Disintermediatore del cretinismo. Fa saltare, raccontando da sé i fatti suoi, la mediazione del giornalismo a caccia di scemate da ricchi

Tutto va a incrementare la schiera degli 11 milioni, nutrendone la speciale interpretazione dell’invidia: sana, non rancorosa, perché in fondo a Vacchi vogliono tutti bene. E se si diverte buon per lui, non fa male a nessuno (approccio con cui siamo perfettamente d’accordo). Anche nell’apparente infortunio finanziario c’è stata sì una certa ondata di battutacce e tentativi di maramaldeggiamento web, ma è roba che sembrava provenire più da vacchisti estemporanei, arrivati adesso adesso per approfittarsi dello scivolone bancario e finalmente poter menare qualche fendente. Roba che non dura più di tanto e che sta già lasciando di nuovo la scena agli ammiratori sanamente invidiosi. Quasi un’occasione per lanciare il suo, attesissimo (insomma) debutto come autore musicale con il pezzo “Viento”. Ne abbiamo sentito l’anteprima verificando la perfetta aderenza allo stile, tra la percussione in primo piano e un po’ di spagnolismo a fare da contrasto, che riempie i pomeriggi di dance tra Vacchi e amici sul ponte delle loro barche e i pomeriggi di lavoro di commesse e commessi nei negozi di abbigliamento.

### RIGHE ESTRATTE
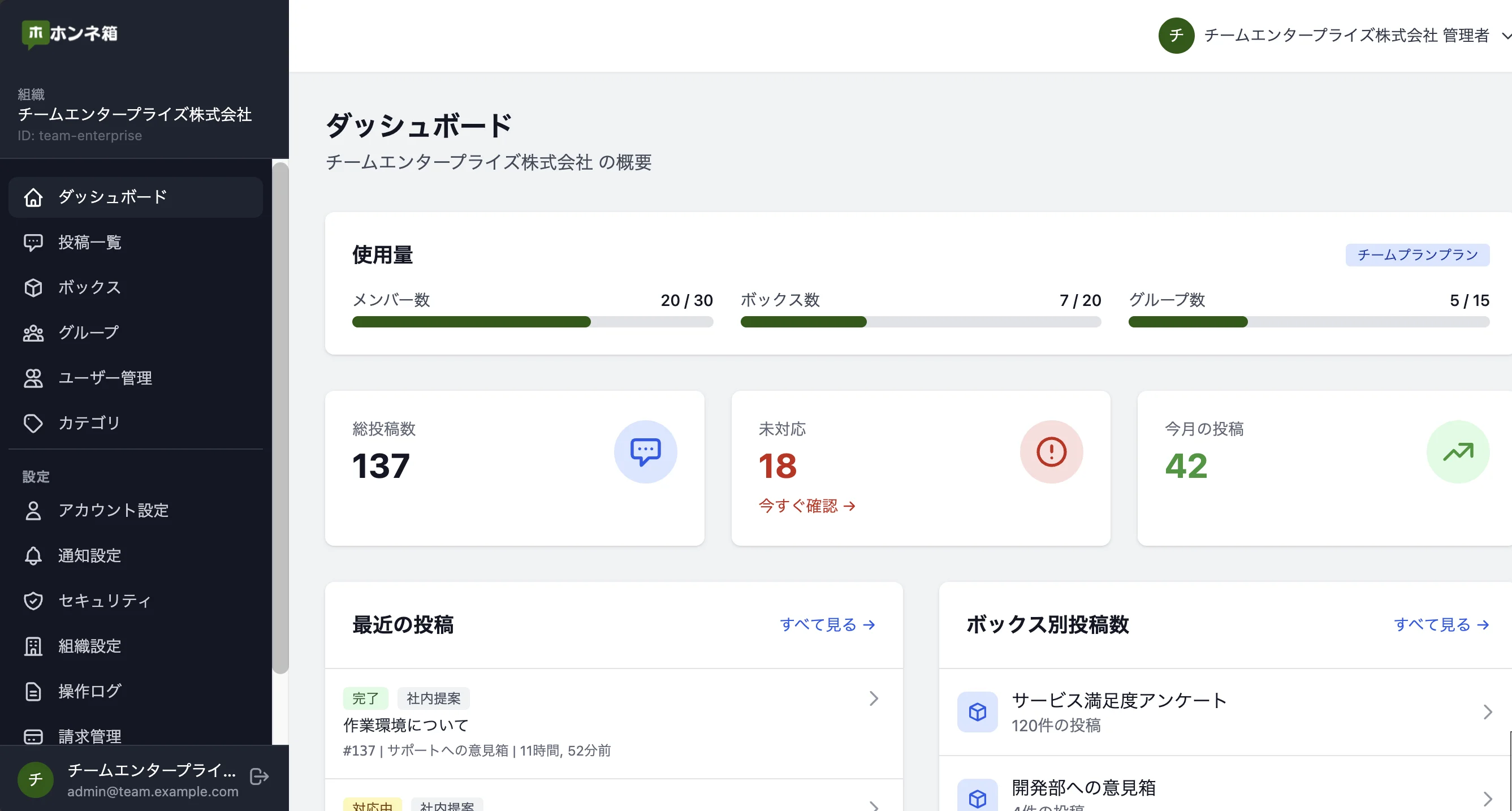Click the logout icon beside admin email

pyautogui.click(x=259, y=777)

==

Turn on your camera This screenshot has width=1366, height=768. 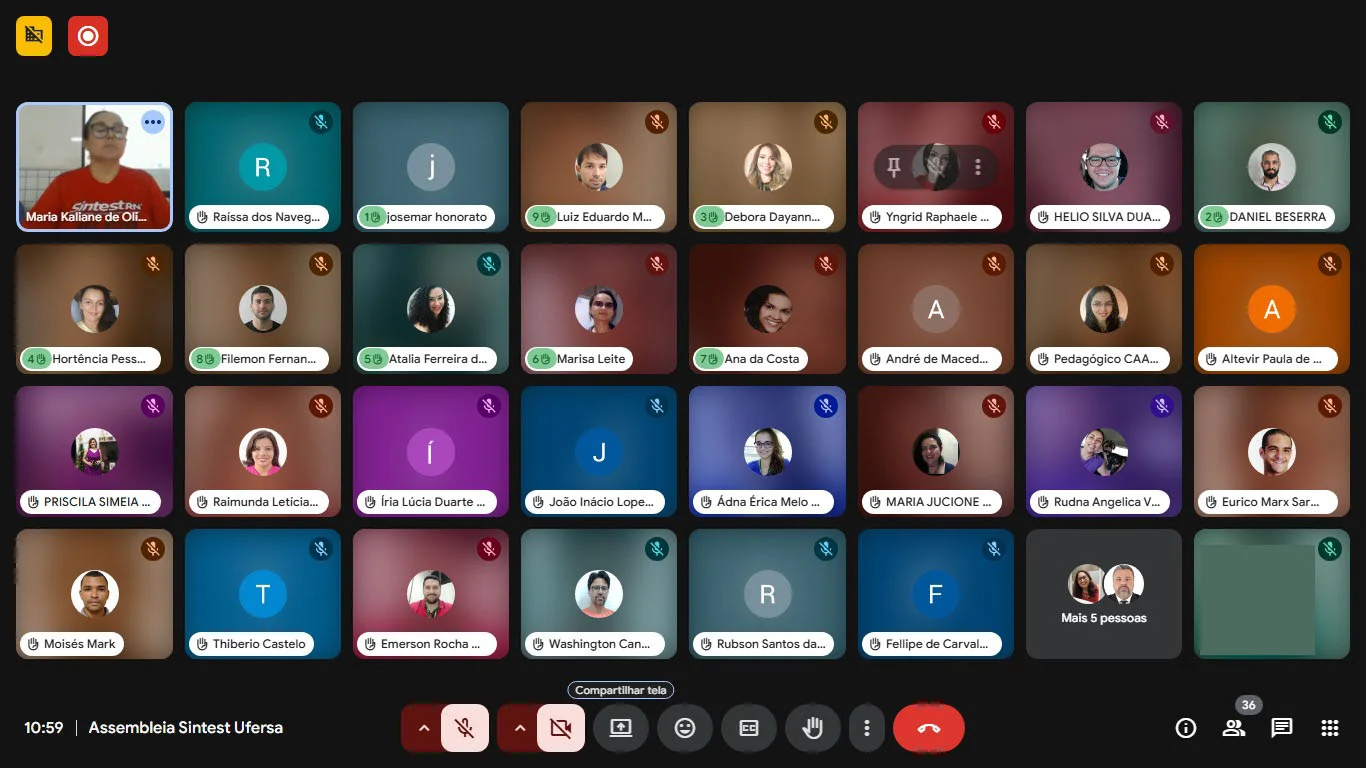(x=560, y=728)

### CONSEGNA DELL'ESERCIZIO
Nel testo su Vacchi, perché l'invidia degli 11 milioni viene definita sana e non rancorosa? Rispondi in una o due frasi.

### ESERCIZIO SVOLTO
È sana e non rancorosa perché, in fondo, a Vacchi vogliono tutti bene.